Danger has been in the works since 2015, in that time there’s been two complete implementations of the idea. Why two? Well, that’s a question answered in the blog post on the Artsy blog here.

It’s understandable if you are not in a Ruby or JavaScript context it can be a bit hard to decide which version of Danger you should use. Therefore this document is a high-level overview of the differences between them.

Danger on Ruby is more mature, has a solid plugin eco-system and is very stable. It supports Ruby 2.0 and above, and will likely work on any CI setup without additional work.

The project is on version 5.x with about a hundred releases, that’s a lot of battle testing. I consider it in a great place and is unlikely to have breaking changes from this point onwards. The GitHub issues to number of downloads is really healthy too. Almost 10 million downloads now and a new issue maybe once a week.

I have no intention of ever deprecating Danger Ruby. If you’re using it today, you’re fine to stay that way.

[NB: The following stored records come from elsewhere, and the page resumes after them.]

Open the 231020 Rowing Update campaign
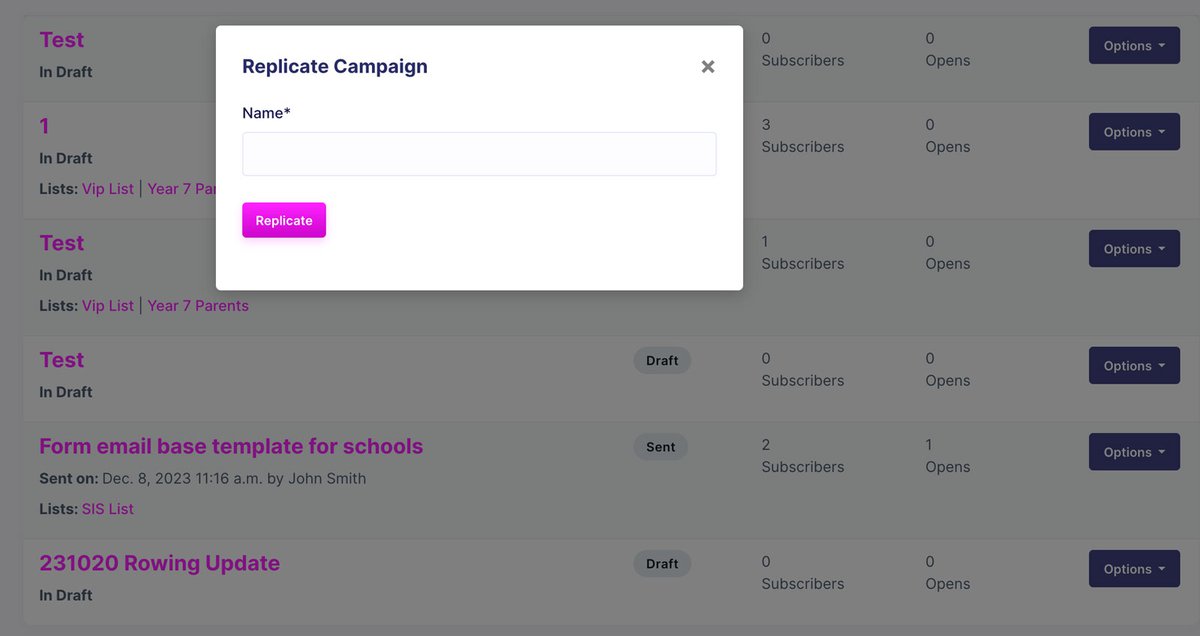The height and width of the screenshot is (636, 1200). click(x=159, y=563)
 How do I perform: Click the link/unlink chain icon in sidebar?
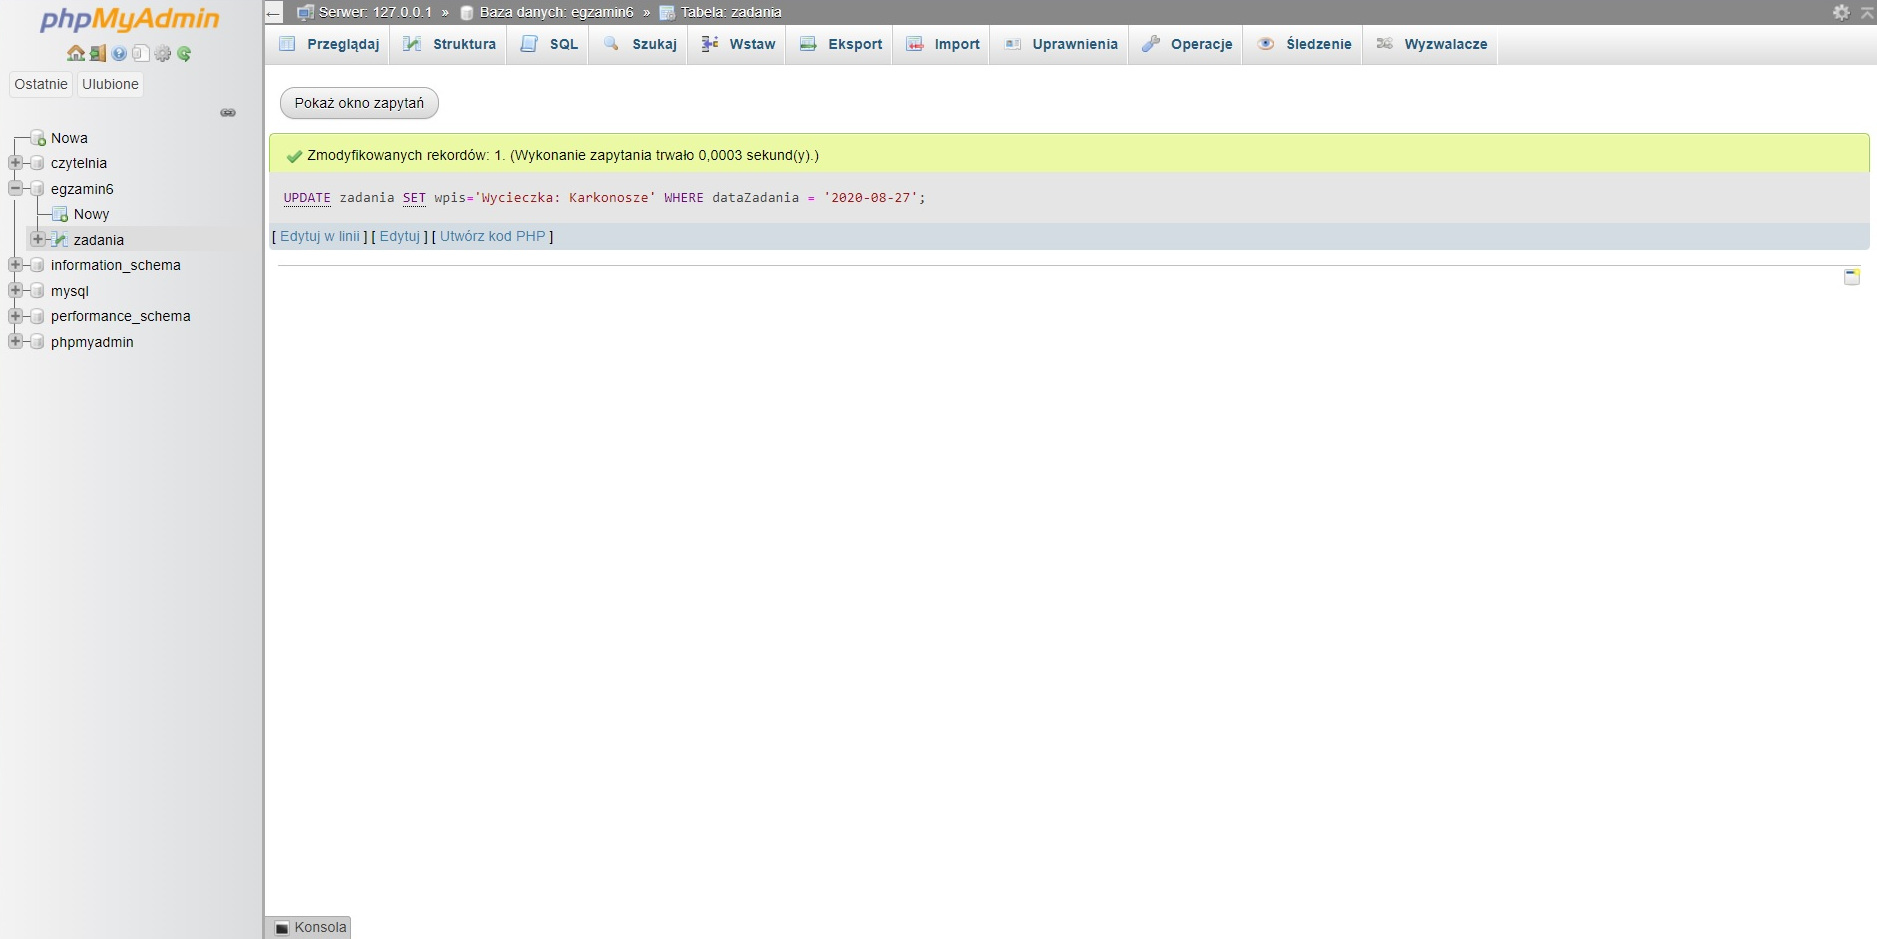[228, 113]
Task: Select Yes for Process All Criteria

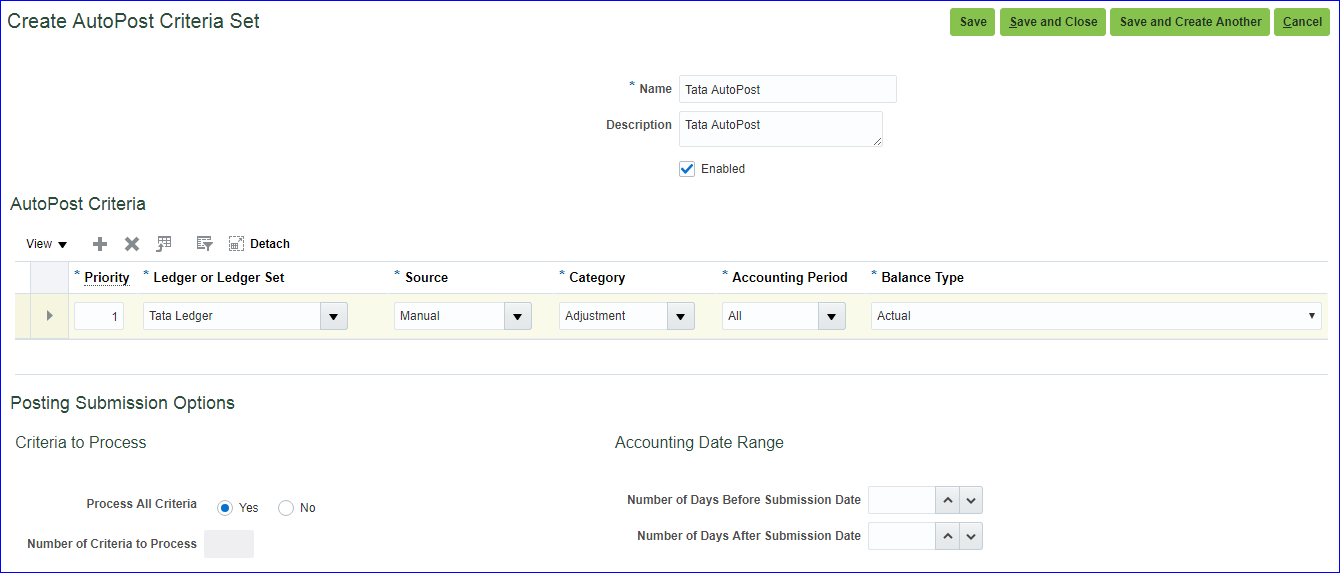Action: (226, 508)
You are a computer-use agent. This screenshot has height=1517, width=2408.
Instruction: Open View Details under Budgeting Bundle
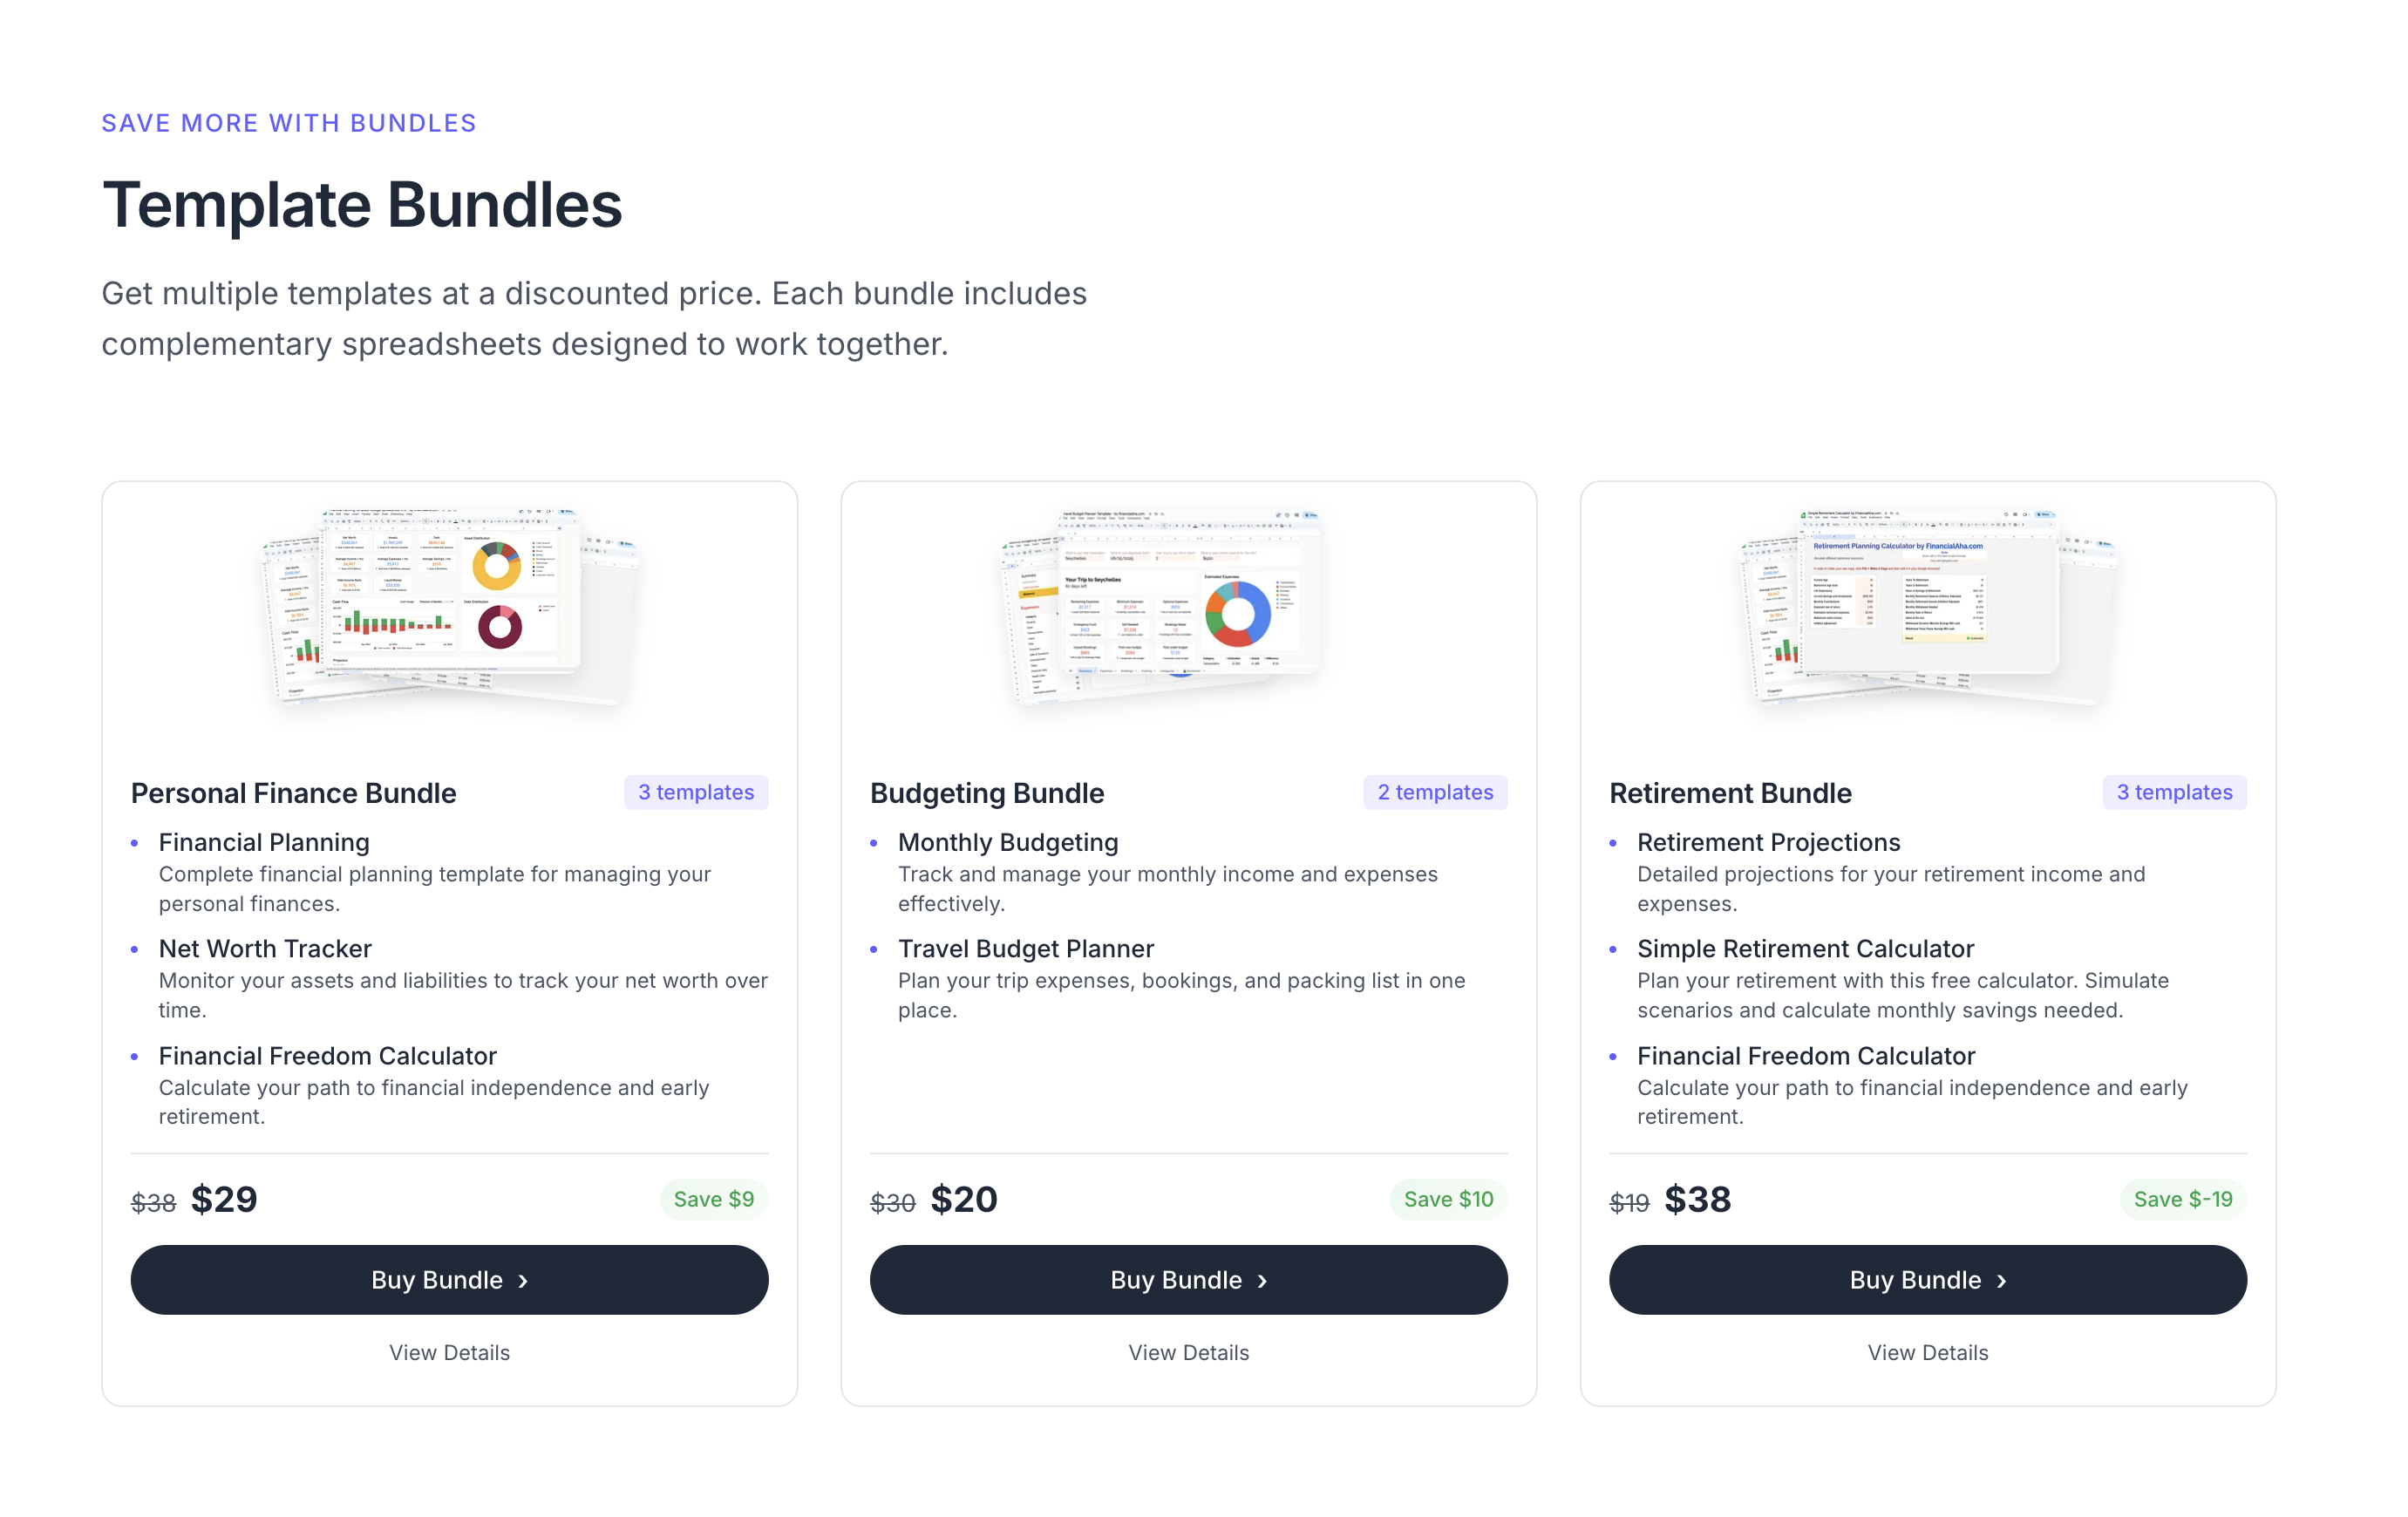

Get started with Danger on Ruby.

In re-creating Danger in JavaScript, I built it with a larger scale in mind.

Danger JS has its own plugin eco-system and is doing a bunch of things the Ruby version cannot (like Peril and separate language implementations). Danger JavaScript probably has everything you need.

If you’re working in a Node environment this is definitely the right choice.

FWIW, I find it easier to work with JavaScript Dangerfiles because they have TypeScript annotations.

Get started with Danger on JavaScript.

You may notice that there are now a suite of other language implementations on the homepage. The JavaScript implementation of Danger supports a hand-off system which allows other language ecosystems to flourish by having their own rules in their own languages. Currently Swift is very production-worthy, and Kotlin and Python are getting real close.